The CBD industry has been booming, unregulated, for years. High consumer demand paired with slow regulatory oversight has left the market ripe for abuse by bad actors who peddle claims that the cannabis-derived compound can treat just about anything, including COVID-19.
As the US Food and Drug Administration works toward crafting the first rules for products derived from cannabis, so long as they contain .3% THC or less, the Administration, and others, like the Federal Trade Commission, have started to tackle the unregulated market with enforcement, with a focus on those making false claims.
Now, we have a rare glimpse into how the enforcement conversation has taken shape inside the FTC, as two commissioners for the first time published statements on the topic last month. The common theme in the statements is caution. In one, it’s caution against pulling resources away from the opioid crisis, and in the other, it’s caution against a possible chilling effect when it comes to responsible CBD companies. (One of those commissioners, Rohit Chopra, was nominated by President Joe Biden to serve as director of the Consumer Financial Protection Bureau; the other, Christine S. Wilson, remains on the commission.)
Some context: the 2018 Farm Bill legalized hemp, defined as cannabis plants with .3% THC or less, and the FDA was tasked with crafting regulations for hemp-derived products—like foods, supplements, and cosmetics. Considering these regulations will set the foundation for cannabis-derived products in the country, the process is taking some time, and unregulated products have flooded the market.
The related enforcement purviews of the FDA and the FTC differ: the FTC focuses on false advertising, broadly, while the FDA focuses on false claims specifically related to its area of regulatory oversight (food, drugs, cosmetics, etc.), such as health claims. While the FDA has issued dozens of CBD-related warning letters in recent years, and was joined by the FTC in that effort in 2019, the FTC’s first enforcement action came in the summer of 2020.
The action in July 2020 against Marc Ching, who marketed a product called Thrive, not only marked the first FTC case related to CBD, but also “against a marketer of a supposed COVID-19-related health product,” according to the agency’s announcement at the time.
“There’s no proof that this product will prevent or treat COVID-19, and no proof that any CBD product will treat cancer,” said Andrew Smith, Director of the FTC’s Bureau of Consumer Protection.
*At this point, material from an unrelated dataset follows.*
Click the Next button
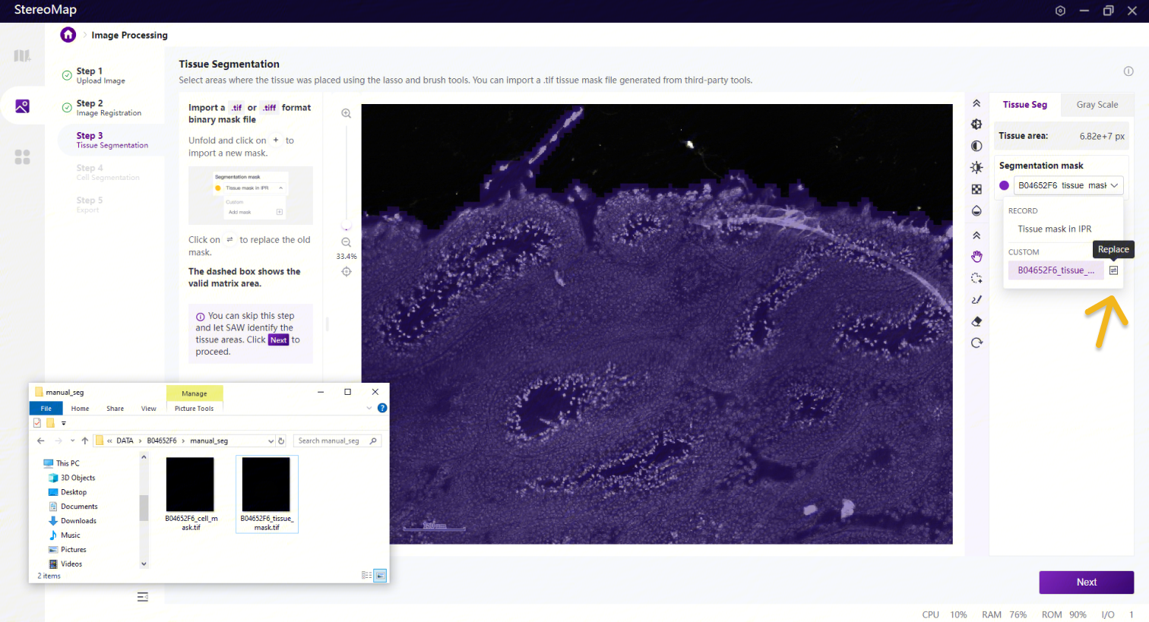The height and width of the screenshot is (622, 1149). [1086, 582]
This was followed by a December crackdown, which the FTC called Operation CBDeceit, against six CBD sellers. This was the first CBD-focused sweep conducted by the agency, and also the first that involved “monetary judgments.”
In response to settlements with these six entities, for which public comment periods concluded this week, two commissioners decided, for the first time, to publish public statements on CBD enforcement, offering a rare glimpse into how they see the agency’s role in relation to this unregulated marketplace.
Commissioner Rohit Chopra’s statement focused on the opioid crisis. “I support these actions and congratulate those who made them a reality,” Chopra wrote regarding the CBD enforcement. “Going forward, however, the FTC will need to refocus its efforts on health claims by targeting abuses in the substance use disorder treatment industry, shifting attention toward large businesses, and making more effective use of the FTC’s Penalty Offense Authority.”
Chopra continued: “Unfortunately, the Commission has brought zero cases under this new authority … I am concerned that we have largely ignored Congressional concerns about unlawful opioid treatment practices. I urge my fellow Commissioners to change course on our enforcement priorities, especially given our limited resources.”
Commissioner Christine S. Wilson’s statement focused on urging caution when it comes to enforcement so that it doesn’t send a “chill” through the budding industry. “I agree with my predecessors who have stated that the Commission should be careful to avoid imposing an unduly high standard of substantiation that risks denying consumers truthful, useful information, may diminish incentives to conduct research, and could chill manufacturer incentives to introduce new products to the market,” Wilson wrote.
Wilson continued, “Although I support these cases, I hope that the Commission’s actions here, which challenge wholly unsubstantiated disease claims, do not discourage research into the potential legitimate benefits of CBD and a wide array of other products.”